Nerden bilebilirdim ki.
Onu fark ettiğimde bana doğru ilerliyordu, o her zamanki alaycı gözleri, insana beş yüz metre yukarıdan bakan tavırları, ama satsan beşpara etmez kişiliğiyle. 6 ay sonra ilk kez gördüğümden kısa bir şok geçirdim. Ardından önce konuşmamayı tercih ettim. İlk hamle ondan geldi; ''Neden geldin?'' dedi, ''Niye burdasın?''. Gözlerine baktım şaşkınlıkla.
Beraber geçirdiğimiz, her saniyesini burnumdan getirdiği 5 ay geçti gitti gözümün önünden bir anda. Kendi komplekslerinin önüne beni paravan yaptığı, sokaktaki köpekten dahi korkarken kendine çizdiği imajla beni ondan korkar hale getirdiği, bulabileceğim en düzgün(!) adam(!) olduğunu her fırsatta dile getirdiği ama bu süreç içinde yapabileceği tüm pislikleri yaptığı, küçücük bir toz tanesi kadarken kendini hint kumaşı gibi aksettiren, tanıdığı her kızın peşinde kuyruk olurken, sanki peşinde dolanan onlarca kız var gibi davranan, kanımı aylardır emen, her şekilde beni sömüren, onun yüzünden az kalsın kendime öz saygımı yitireceğim, zar zor kurtulduğum bir belaydı o... İşte tam 6 ay sonra karşıma dikilmiş ''Neden buradasın?'' diyordu, şu hayatta karşılaşmak istediğim son kişi olduğu ihtimalini ıskalayarak.
-Senin mi burası?
-Neden geldin?
-Senin mi burası ya, neden gelmiyormuşum?
-Sana bir tokat borcum var zaten sinir etme beni. Neden attın o mesajı sevgilime?

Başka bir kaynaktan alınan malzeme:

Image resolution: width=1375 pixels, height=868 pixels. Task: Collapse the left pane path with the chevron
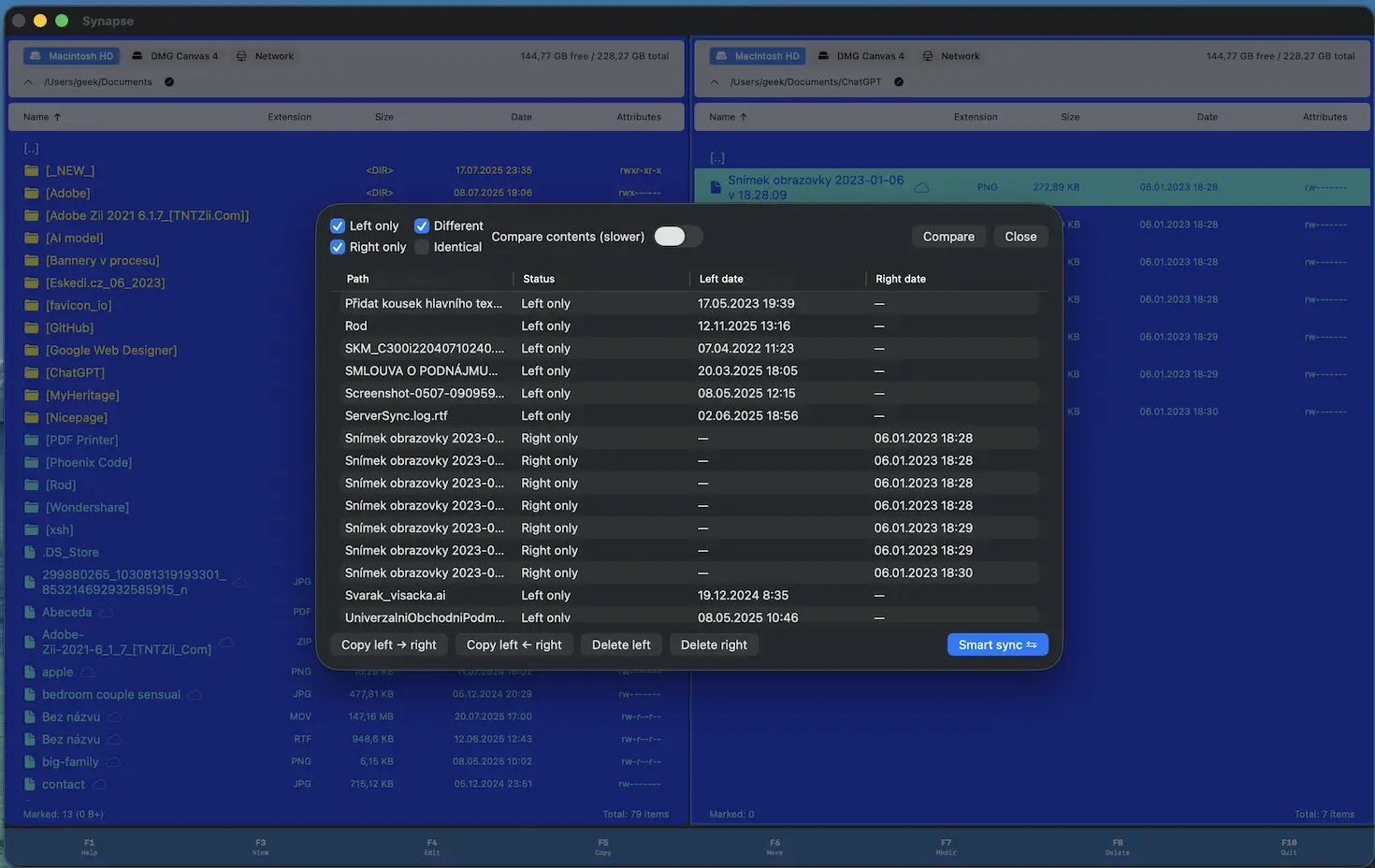point(27,81)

-Ne mesajı yaa, neden bahsediyorsun sen?
-Atmışsın ya mesaj?
-Ne mesajı??
-Yazınkini diyorum.
-Hah. Yıllar öncesini mi konuşuyorsun bana. Ya senin attığın mesaja ne demeli?
-.....
-.....
-Ben gidiyorum.
-S.ktir git.
Duymadı son sözümü. Kalktı gitti. Önce kendi kendimle kavgalar ettim o yemek masasında tek başıma. Neden bunu demedim neden şunu demedim, niye ben kalkıp gitmedim, neden güvenliği çağırmadım, neden benim sevgilim var söylerim seni mahveder demedim. Bunlar uzadı gitti... Sonra serçe parmağım ilişti birden gözüme. İnceleyince gördüm ki ilk boğumu ondan daha derin. O kadar sığ bi' adam yani. Ne desem diyeyim küçük beyni almaz. Rahat bir nefes alıp saatimi kontrol ettim.Konferans için hala vaktimin olduğunu görünce hiç istifimi bozmadan yemeğimi yemeye devam ettim. Bitirince de onu ve tüm anılarımızı karşılaştığımız yere gömüp çıkıp gittim.